If it sounds as if that frightening possibility might evolve into the next James Rollins novel, stay tuned.
Bioterror, ecological disasters, and governmental abuses are core to the genre in 2017. Nonetheless, a small tidbit from Rollins' research on Nikola Tesla (who appears in "The Seventh Plague") ended up surprising even Rollins. Tesla, whose inventions - starting with alternating current electricity - to this day still surprise scientists with their foresight, left trunks of information behind in the Hotel New Yorker after his death in 1943. They were seized by the Office of Alien Property, who assigned an electrical engineer with the National Defense Research Committee of the Office of Scientific Research and Development to analyze them.
His name was Dr. John G. Trump. And his nephew is now running the country.
"That was weird," Rollins laughs. "That was very weird."
As it takes six months for his books to evolve from writing to release, when Rollins discovered this connection Trump wasn't even close to winning the White House.
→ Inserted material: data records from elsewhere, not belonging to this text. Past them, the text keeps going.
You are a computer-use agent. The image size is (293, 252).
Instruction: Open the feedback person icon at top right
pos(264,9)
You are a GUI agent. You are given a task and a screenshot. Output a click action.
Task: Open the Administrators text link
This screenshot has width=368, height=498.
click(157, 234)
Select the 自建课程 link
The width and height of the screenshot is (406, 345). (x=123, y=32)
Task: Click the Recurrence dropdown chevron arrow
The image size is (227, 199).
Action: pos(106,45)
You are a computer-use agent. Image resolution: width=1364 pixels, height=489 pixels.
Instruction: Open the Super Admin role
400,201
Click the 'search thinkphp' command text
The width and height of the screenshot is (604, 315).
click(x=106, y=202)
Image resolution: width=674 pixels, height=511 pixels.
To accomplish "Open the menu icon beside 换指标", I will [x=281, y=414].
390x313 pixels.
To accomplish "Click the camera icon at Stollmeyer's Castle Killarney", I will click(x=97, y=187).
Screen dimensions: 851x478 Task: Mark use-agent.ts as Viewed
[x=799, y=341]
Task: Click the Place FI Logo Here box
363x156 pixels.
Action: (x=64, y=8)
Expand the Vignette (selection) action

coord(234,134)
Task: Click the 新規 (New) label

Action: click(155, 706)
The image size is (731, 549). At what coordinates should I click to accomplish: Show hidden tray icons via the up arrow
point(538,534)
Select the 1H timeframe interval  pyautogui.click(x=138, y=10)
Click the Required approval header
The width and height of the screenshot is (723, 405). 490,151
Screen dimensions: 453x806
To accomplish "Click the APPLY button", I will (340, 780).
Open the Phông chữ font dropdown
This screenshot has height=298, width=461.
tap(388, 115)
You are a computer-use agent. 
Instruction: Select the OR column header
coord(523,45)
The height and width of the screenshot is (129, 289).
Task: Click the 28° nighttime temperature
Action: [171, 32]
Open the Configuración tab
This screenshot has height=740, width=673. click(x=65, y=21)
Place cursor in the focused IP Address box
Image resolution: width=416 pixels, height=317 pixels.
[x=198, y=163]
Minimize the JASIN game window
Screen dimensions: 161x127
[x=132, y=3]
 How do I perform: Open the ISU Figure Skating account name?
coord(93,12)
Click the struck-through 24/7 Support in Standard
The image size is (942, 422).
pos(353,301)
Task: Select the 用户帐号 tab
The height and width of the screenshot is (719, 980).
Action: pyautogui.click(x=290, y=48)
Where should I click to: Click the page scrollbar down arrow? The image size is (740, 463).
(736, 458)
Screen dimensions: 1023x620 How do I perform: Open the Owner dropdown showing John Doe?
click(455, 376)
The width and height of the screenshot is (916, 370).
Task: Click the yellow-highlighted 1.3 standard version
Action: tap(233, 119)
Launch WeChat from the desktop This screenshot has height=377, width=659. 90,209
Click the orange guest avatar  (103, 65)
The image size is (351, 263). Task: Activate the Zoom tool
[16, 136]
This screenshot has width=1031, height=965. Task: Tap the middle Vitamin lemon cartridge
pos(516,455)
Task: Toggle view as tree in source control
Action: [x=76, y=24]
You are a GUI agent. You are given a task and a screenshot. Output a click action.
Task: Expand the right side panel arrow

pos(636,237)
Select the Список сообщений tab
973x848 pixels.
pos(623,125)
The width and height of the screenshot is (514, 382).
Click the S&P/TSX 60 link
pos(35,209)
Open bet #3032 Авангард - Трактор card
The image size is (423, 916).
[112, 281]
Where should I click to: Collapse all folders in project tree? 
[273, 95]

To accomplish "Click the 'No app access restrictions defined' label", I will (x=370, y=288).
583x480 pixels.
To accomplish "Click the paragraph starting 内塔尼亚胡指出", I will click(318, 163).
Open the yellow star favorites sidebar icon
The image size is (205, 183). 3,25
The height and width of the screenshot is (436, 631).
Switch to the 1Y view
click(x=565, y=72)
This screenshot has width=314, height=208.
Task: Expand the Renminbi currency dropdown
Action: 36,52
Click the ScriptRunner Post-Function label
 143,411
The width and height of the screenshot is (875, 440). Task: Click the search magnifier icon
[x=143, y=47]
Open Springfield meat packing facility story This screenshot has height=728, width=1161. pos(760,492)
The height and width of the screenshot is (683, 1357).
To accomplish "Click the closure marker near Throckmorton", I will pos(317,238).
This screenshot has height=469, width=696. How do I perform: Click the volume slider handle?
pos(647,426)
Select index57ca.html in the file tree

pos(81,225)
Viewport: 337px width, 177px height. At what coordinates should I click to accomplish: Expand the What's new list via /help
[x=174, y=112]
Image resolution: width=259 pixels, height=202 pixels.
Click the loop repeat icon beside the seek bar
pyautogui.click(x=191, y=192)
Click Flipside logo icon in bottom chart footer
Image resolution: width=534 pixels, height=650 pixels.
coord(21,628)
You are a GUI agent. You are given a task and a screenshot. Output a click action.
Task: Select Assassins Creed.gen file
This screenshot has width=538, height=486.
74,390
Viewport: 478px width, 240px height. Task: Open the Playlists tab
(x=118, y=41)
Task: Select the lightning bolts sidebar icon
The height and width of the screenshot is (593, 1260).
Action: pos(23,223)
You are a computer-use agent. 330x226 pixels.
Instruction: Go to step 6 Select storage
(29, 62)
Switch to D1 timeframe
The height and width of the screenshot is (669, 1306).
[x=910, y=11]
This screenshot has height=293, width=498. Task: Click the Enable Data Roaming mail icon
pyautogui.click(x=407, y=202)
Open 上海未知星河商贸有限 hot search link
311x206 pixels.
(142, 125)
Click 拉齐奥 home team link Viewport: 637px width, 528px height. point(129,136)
"But I incorporated it, and then he won the Republican nomination and I thought, 'Well that's worrisome.' And then he became president. Life is sometimes strange."
Indeed, in the era of Trump and his deeming predilection for unbinding government's reliance on science - particularly with regard to global warming, a recurrent theme in the Sigma Force novels - Rollins feels stories such as his have a significant role to play.
"If there's anything that's an advantage of arts is that we can shine a light on some of these issues," he muses. He also includes social rights, particularly LGBT rights, in that scope. Many of his novels - including "The Seventh Plague" - have gay characters.
"My goal is first to entertain, and keep you turning pages into the night," he explains. "But hopefully when you turn the last page I'll have left you something to think about. Whether it's something about history, something about science, or something about the state of the world."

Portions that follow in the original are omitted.